=== Passage for review ===
*** Block opens ***

The Sorting Hat: An AI-powered image classifier for cell biologists

(Nanowerk News) Cell division is an important process that underlies biological growth and repair. Cell biologists track this process by observing chromosomes—structures made of DNA that contain the genetic material of an organism.
Advances in microscopy along with automation have allowed researchers to snap better images of chromosomes in a short time. However, their analysis is still largely done manually, which is often a tedious task. This is especially true for plants, which show a huge variety in chromosome sizes and numbers.
Now, in a recent study published in Chromosome Research ("Effectiveness of Create ML in microscopy image classifications: a simple and inexpensive deep learning pipeline for non-data scientists"), researchers from Japan have taken a different approach. Led by Associate Professor Kiyotaka Nagaki from Okayama University, Japan, they have used deep learning artificial intelligence (AI) to classify chromosomal images from several plant species.
While this in itself is nothing new, what is interesting is that the team has shown that it is possible for even non-experts to make use of AI readily.
Application of deep learning artificial intelligence (AI) for biological image classification
Application of deep learning artificial intelligence (AI) for image classification requires a high level of expertise in machine learning. Now, researchers from Japan have created an AI image classifier that can be customized and readily used by non-experts. (Image: Kiyotaka Nagaki, Okayama University)
How was this made possible? Dr. Nagaki explains, “Classifying images using AI usually requires a high level of computer knowledge. What we did is build AI models on a McIntosh computer with the CreateML app suitable for our own image samples. Moreover, the AI can be trained to become an order-made image classifier for any variety of images that suits one’s purpose.”
The team used chromosomal images to train the deep learning models to detect images or parts of images where the cells are undergoing “mitosis,” a process where a single cell divides into two identical daughter cells. They estimated its detection accuracy with test images based on the number of cells the model correctly classified.

*** Block closes ***

=== Your objective ===
Continue the news article about the AI image classifier for plant chromosome images, picking up right after its final sentence. The items that come next have no connection to the news article above.

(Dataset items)
*** Block opens ***

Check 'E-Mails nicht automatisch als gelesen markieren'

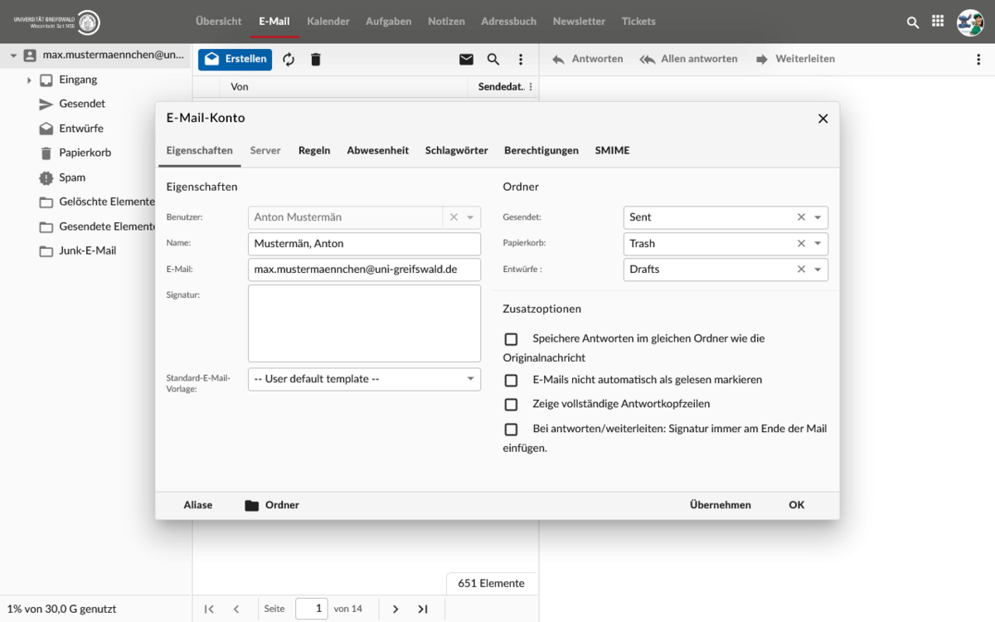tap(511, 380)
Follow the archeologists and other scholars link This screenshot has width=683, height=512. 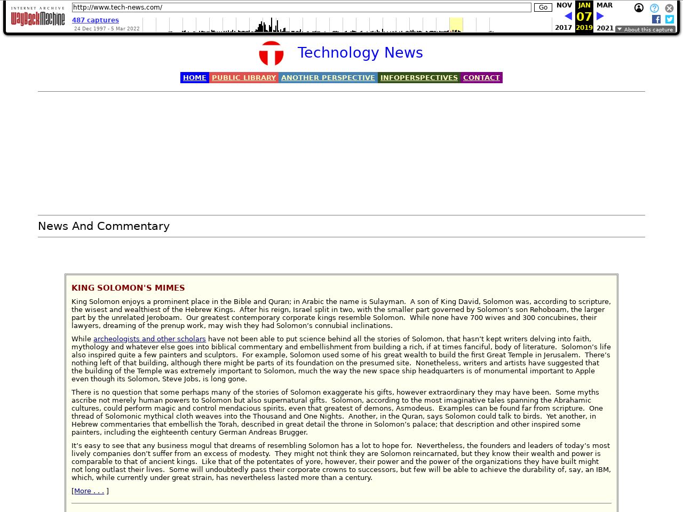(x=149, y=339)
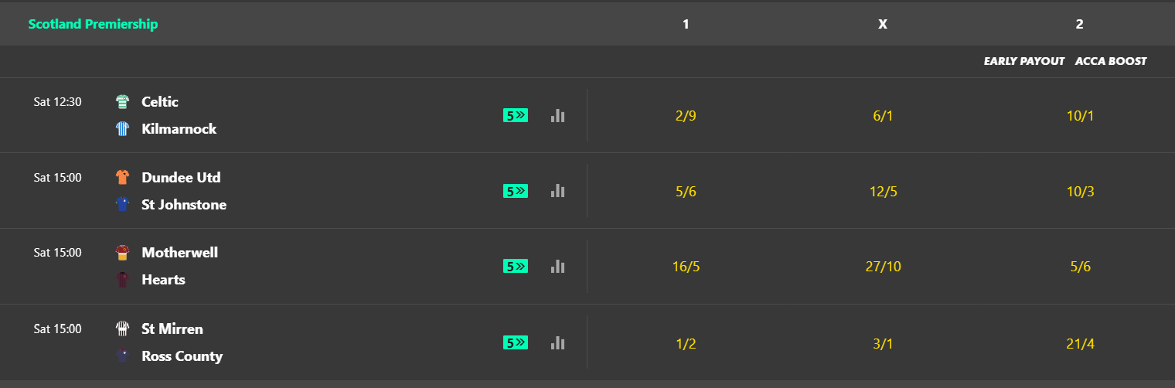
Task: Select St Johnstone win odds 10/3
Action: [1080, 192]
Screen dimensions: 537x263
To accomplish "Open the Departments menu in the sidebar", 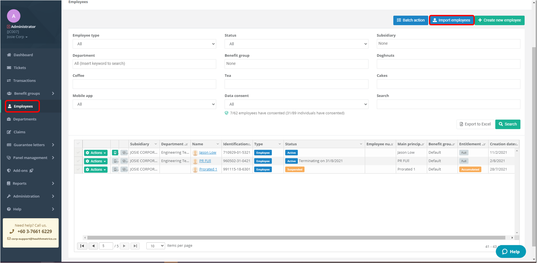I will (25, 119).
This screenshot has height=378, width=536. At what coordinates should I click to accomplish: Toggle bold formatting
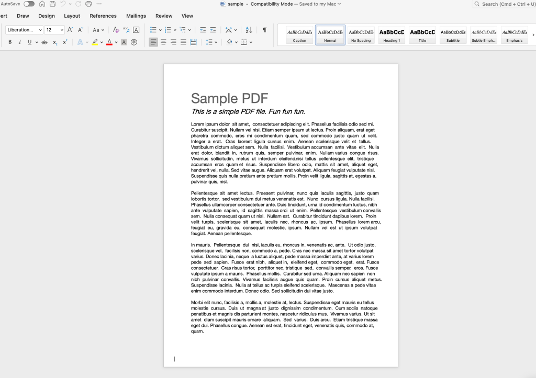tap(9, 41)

*** Block closes ***

=== Expected output ===
Next, the team put the models to test with images containing mitotic cells from plant species not used during the training. To their delight, the models correctly distinguished mitotic cells in these images. In addition, the technique also worked well for cells in tissue sections and a different process of cell division.
These results indicate that the deep learning pipeline developed by the team can be easily and reliably used by non-data scientists across different disciplines, greatly simplifying and speeding up the task of image analysis.
Furthermore, the scope of this reported method can be extended towards more complex analyses such as the identification of chromosome aberrations and the development of new advisory systems for object detection and classification.
“There are more trivial classifications in our lives than one might imagine. Automating such classifications by entrusting them to an AI can not only eliminate fluctuations caused by individual differences but also save many valuable research hours. Streamlining such trivial classifications make extensive image-based studies more reproducible and reliable,” says Dr. Nagaki.
Indeed, “a deep learning sorter that anyone can use,” as he puts it, could be our key to understanding various nuances of biological species.